THREE schoolchildren from Mashonaland West and Midlands provinces reportedly died last week from health complications caused by an anti-bilharzia drug administered by government recently.
BY Feluna Nleya
Two of the pupils were from Chiguvare and St Charles primary schools in Sanyati, while the third was from Nembudziya Primary School in Gokwe.
Health and Child Care minister David Parirenyatwa told NewsDay yesterday that he had received two reports, adding that his ministry was still investigating the matter.
“I have received those reports, but we are still investigating,” Parirenyatwa said. “We were told of two children and we instructed that they go for postmortem in which the other one had decomposed while we are waiting for the other result to come out. That is what I have heard, but the programme went on well besides those reports. I am still to get the full report on how it went on.”
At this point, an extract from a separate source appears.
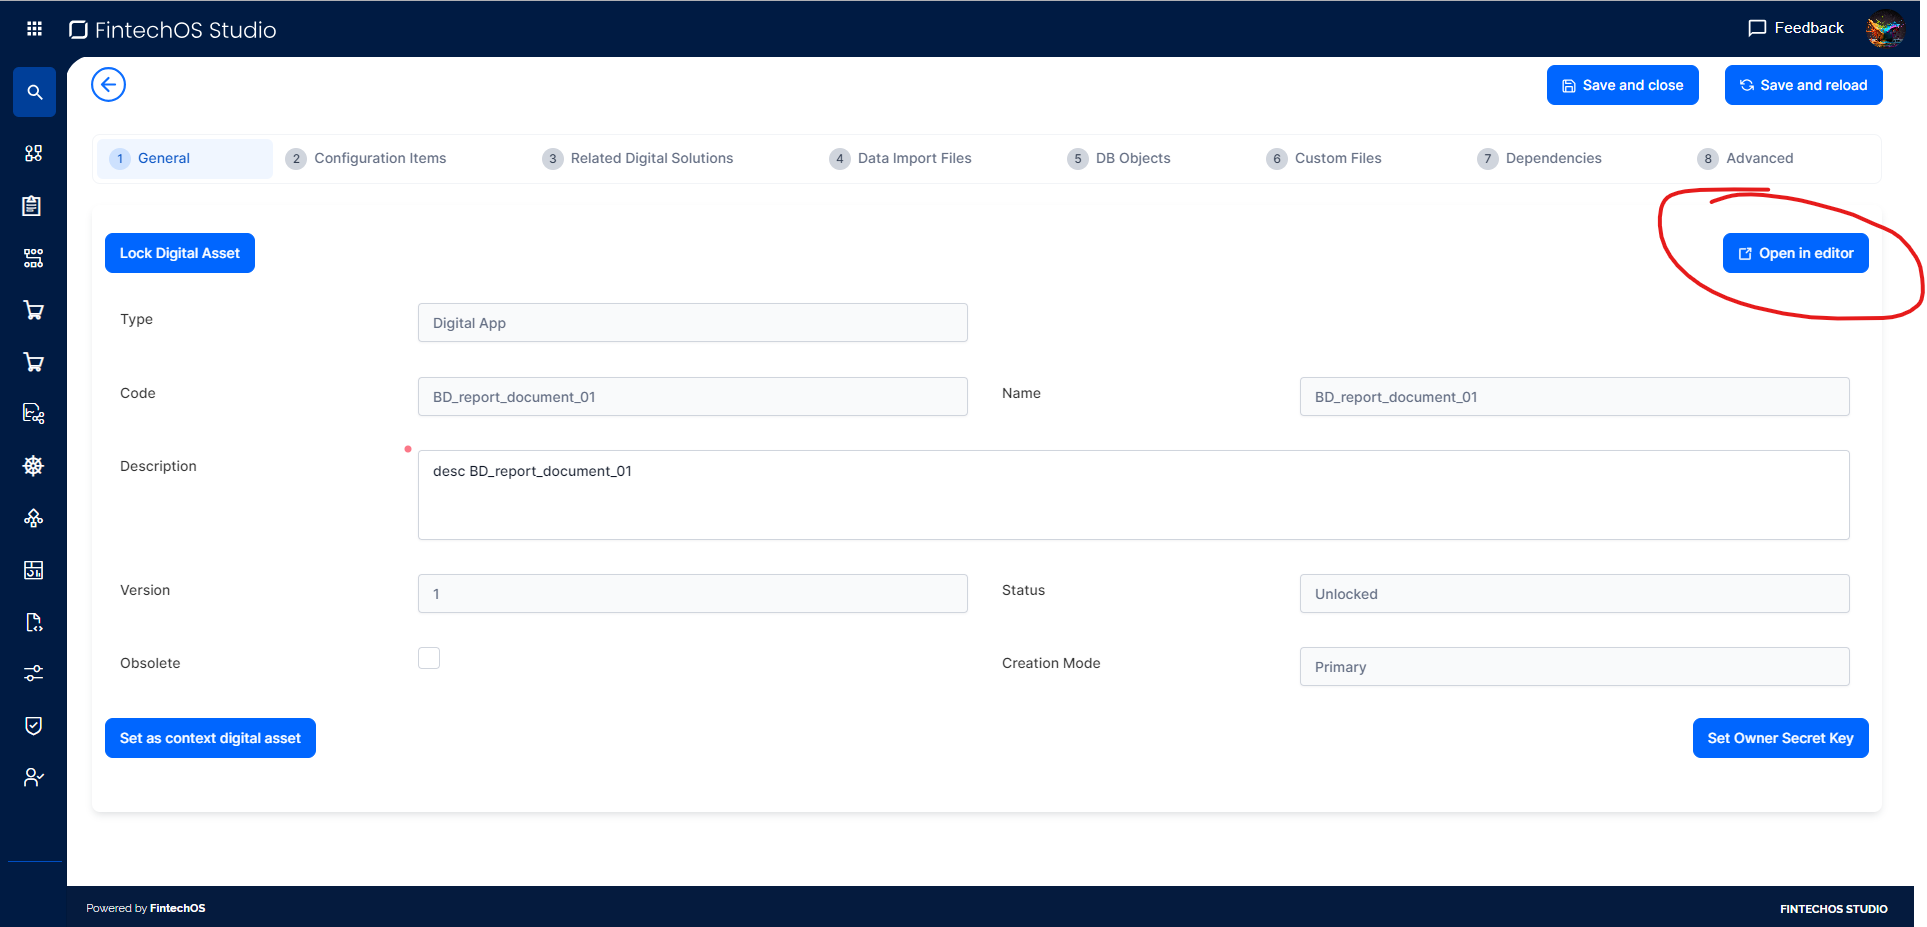This screenshot has height=927, width=1927.
Task: Select the Dependencies tab
Action: pos(1553,158)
When the national bilharzia and intestinal worms mass vaccination programme was launched three weeks ago, some parents were hesitant to have their children vaccinated following reports that the same drug had caused three other deaths last year.
Sources said the pupil from St Charles was first treated at a local clinic and was later transferred to Kadoma General Hospital where he died. Two years ago, several schoolchildren fell ill in different parts of the country after some tablets were administered on them during a national treatment programme against bilharzia and intestinal worms.
The programme targeted children from one to 15 years for intestinal worms control and three to 15-year-olds for bilharzia.